Archived-At: <https://mailarchive.ietf.org/arch/msg/ila/TlzUR5BlwQc2I9-lR63NHU8K_dg>
Subject: Re: [Ila] [5gangip] Scaling mapping systems (was Re: BOF Description)
X-BeenThere: ila@ietf.org
X-Mailman-Version: 2.1.22
Precedence: list
List-Id: Identifier Locator Addressing <ila.ietf.org>
List-Unsubscribe: <https://www.ietf.org/mailman/options/ila>, <mailto:ila-request@ietf.org?subject=unsubscribe>
List-Archive: <https://mailarchive.ietf.org/arch/browse/ila/>
List-Post: <mailto:ila@ietf.org>
List-Help: <mailto:ila-request@ietf.org?subject=help>
List-Subscribe: <https://www.ietf.org/mailman/listinfo/ila>, <mailto:ila-request@ietf.org?subject=subscribe>
X-List-Received-Date: Thu, 08 Feb 2018 17:05:40 -0000

>
>
> In ILA there is likely a one-to-one association between locator and ID. So
> the out of order situation can happen to each new specific flow. In LISP,
> the locator can be a prefix used for many EIDs so the out of order or drop
> situation on the ITR only happens for one destination and not to all the
> others that start a flow for the same prefix.
>

That would also be true of ILA, flows going to the same destination will
share the same cache entry.

At the start of a flow (or resumption from idle) a connection should be in
slow start so that there wouldn't be a lot of packets inflight to create
OOO packets, or it might even be only a single SYN in flight.
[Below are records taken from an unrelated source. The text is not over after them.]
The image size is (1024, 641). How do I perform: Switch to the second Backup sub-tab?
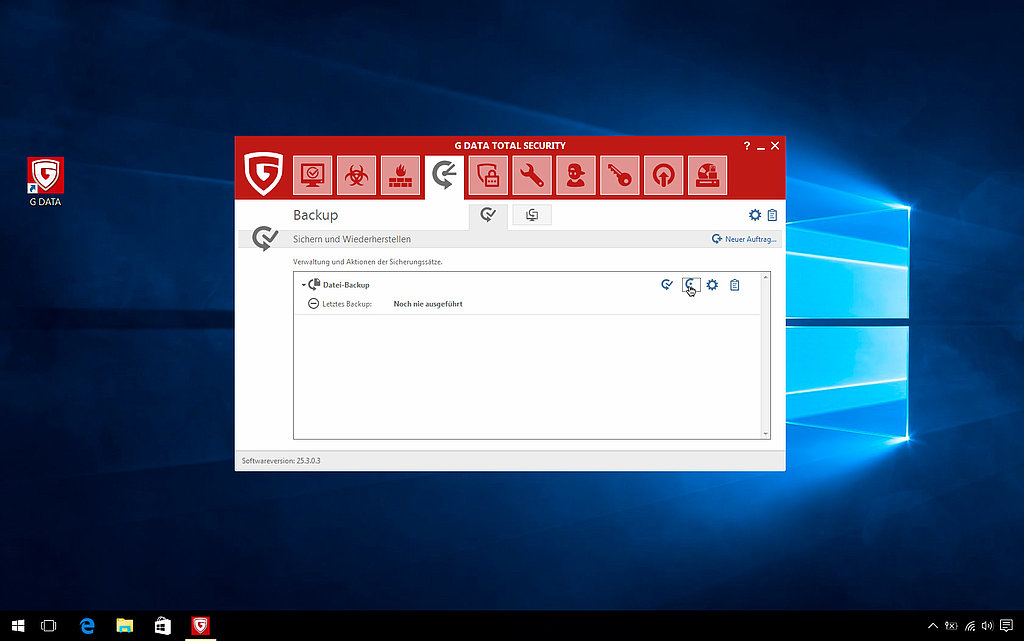(532, 215)

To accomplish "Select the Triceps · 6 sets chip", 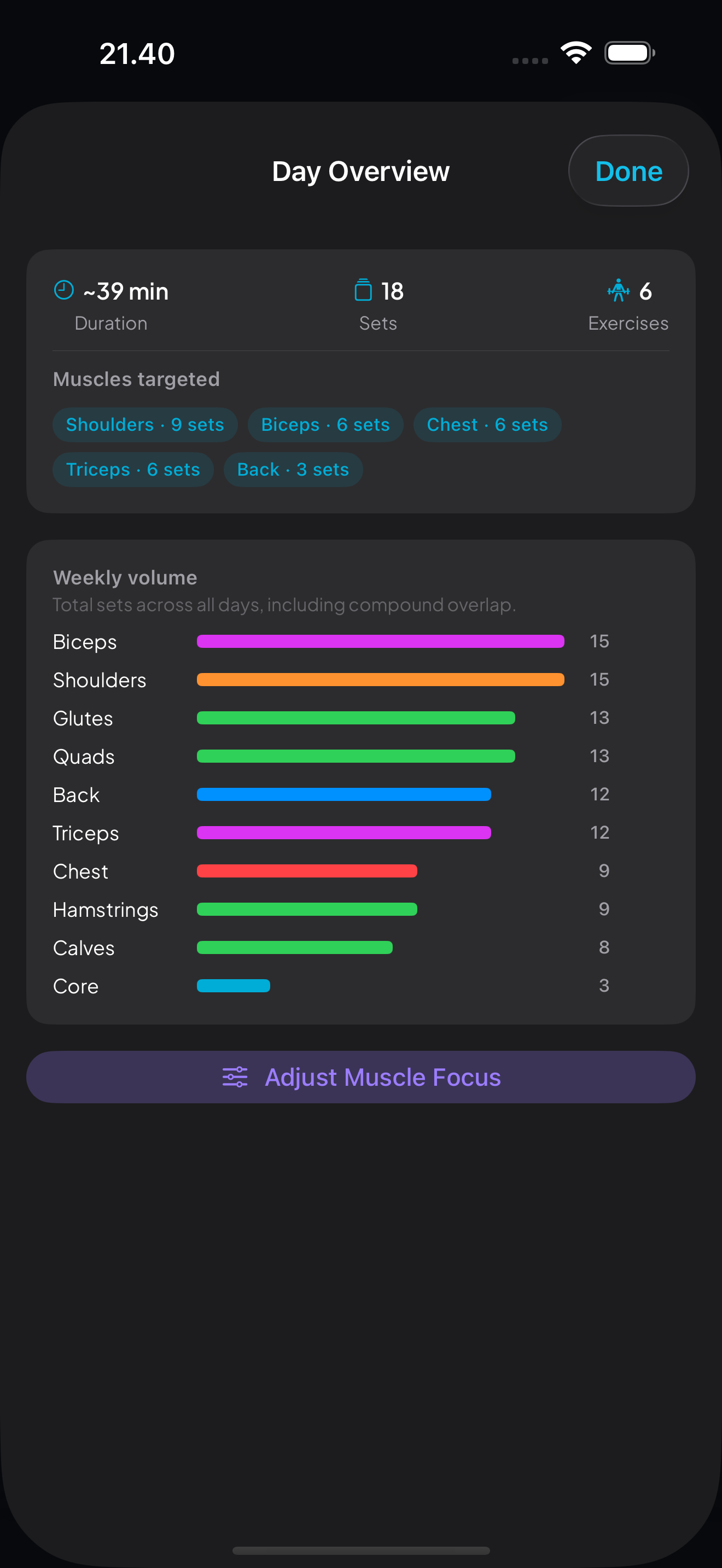I will (x=133, y=469).
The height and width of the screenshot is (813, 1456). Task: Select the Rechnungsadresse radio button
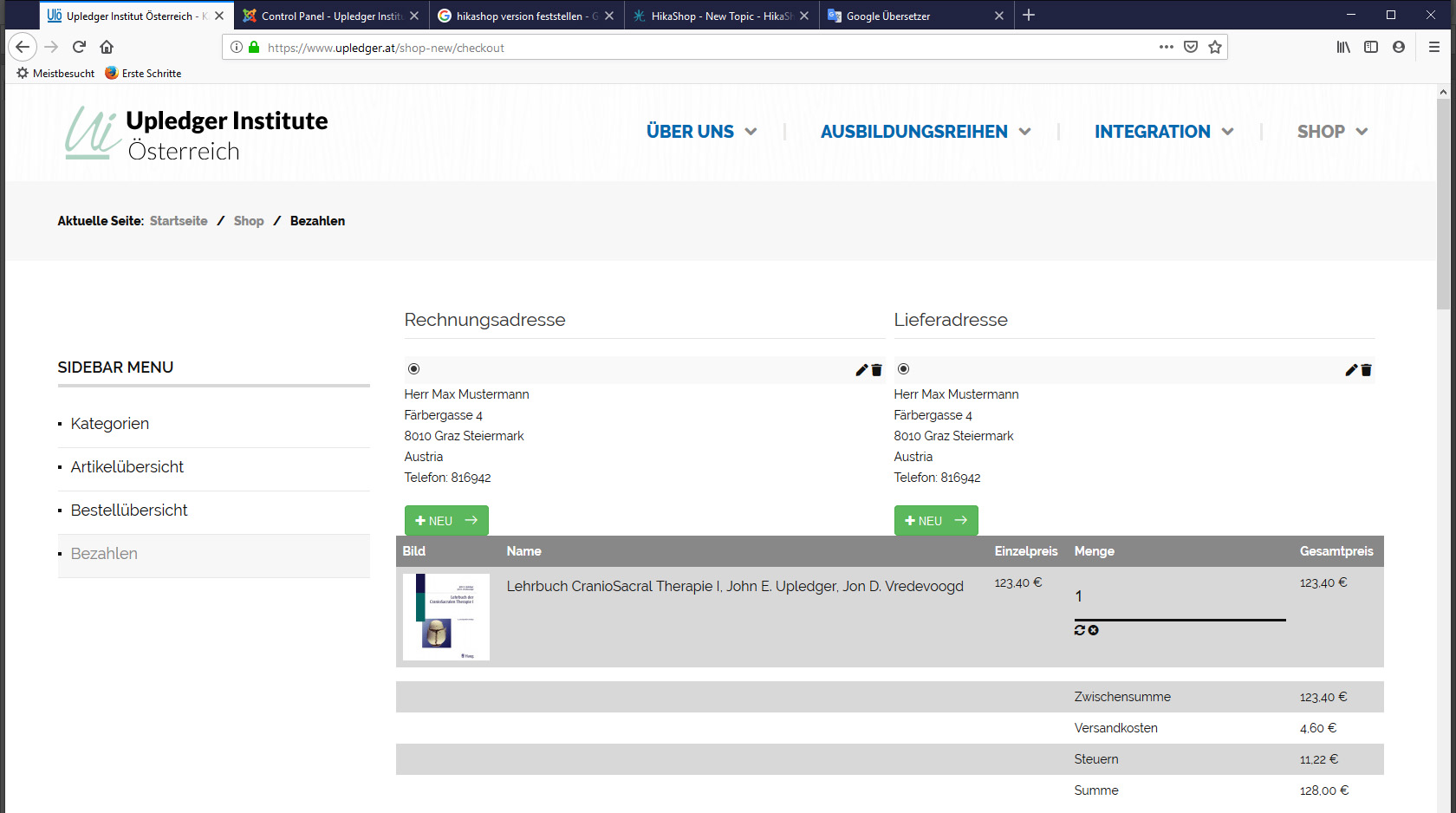414,369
It's likely
that the RTT to get the redirect is less than the application response time
so that the cache would be populated before a sender sends its second round
of packets.

As you pointed out the alternative to redirect is do a query and either
drop packets or queue packets until there is a response from the mapping
server. Dropping is problematic because it can introduce latency, consider
that if an initial SYN is dropped the sender takes an initRTO which is at
least 1 sec delay. Queuing is a problem of resources management and the
queue becomes a possible DOS target.

>
> > > > trianglular routing. Redirects must be secure so that they cannot be
> spoofed, so for that reason (and some others) the protocol is over TCP. The
> mapping cache is only an optimization and packets are never dropped or
> queued for pending cache resolution. If the cache weren't present,
> communications would
> > >
> > > But the ILA router in the network needs to have the mapping. And if it
> does not, what happens then?
> > >
> > > The ILA router is considered authoritative for its shard. If it
> doesn't have a mapping then the packet is silently dropped as having an
> unreachable destination.
> >
> > Does the ILA router for the shard only route to destinations inside of
> the shard?
> >
> > Yes.
> >
> > And if so, it is kept small so you can push the mappings and make it
> scale at that level?
> >
> > Small is relative. The ILA router first needs to being able to forward
> the load, so provisioning would need to consider the worse case where no
> entries hit the cache. Redirects would likely be rate limited (probably
> capped by throughput). In a network, design I would probably target a cache
> hit rate of at least 95%.
>
> In any loc/ID design push can be used and scale. But is it practical (and
> necessary) for 1B entries?
>
> This isn't doing push in the pub/sub sense which I agree won't scale to 1B
entries. Redirect are reactions to forwarded packets so the packets
effectively are the mapping request.


> > > > still be viable but sub-optimal; that characteristic establishes a
> bound for the worst case DOS attack.
> > > >
> > > > Any thoughs on this approach?
> > >
> > > You’ll really need to put signatures in the Redirect messages if you
> want robust authentication.
> > >
> > > The redirects are sent over an established TCP connection to an ILA-N
> so that deters message spoofing. For stronger security, TCP authentication
> option or TLS can be used.
> >
> > Is it worth the state to hold millions of TCP connections only the
> occasion redirect message?
> >
> > It might be millions of TCP connections spread across a large network,
> but for ILA-Ns it's at most a couple of hundred connections and for a
> mapping resolution ILA-R it's probably no more than 50K. Assuming 2K memory
> per TCP connection ctx (and TLS if in use) that's a 100M on the ILA-Rs. In
> addition to security, the other reasons to use TCP is it's reliable
> transport and provides congestion control and avoidance. There's also the
> option of using TFO if the amount of state were to become an issue.
>
> Okay. Agree its not a memory-issue proble I was referring to. It was how
> to manage the connections. And how much is exposed to a network admin
> engineer to debug. Managing 100s of BGP connections have been a challenged
> with the customers I have worked with in the past.
>
> My sense is that network control protocols are trending to use TCP with an
RPC layer. For instance in the datacenter use case, an operator like Google
or Facebook are going to be most comfortable with a protocol over TCP using
a their common RPC and authentication infrastructure (i.e. Google would
probably want to use gRPC, Facebook probably Thrift as they seem to be
using in Open/R). For 3GPP 5G the service-based interfaces are HTTP 2.0
(REST) over TCP.

Tom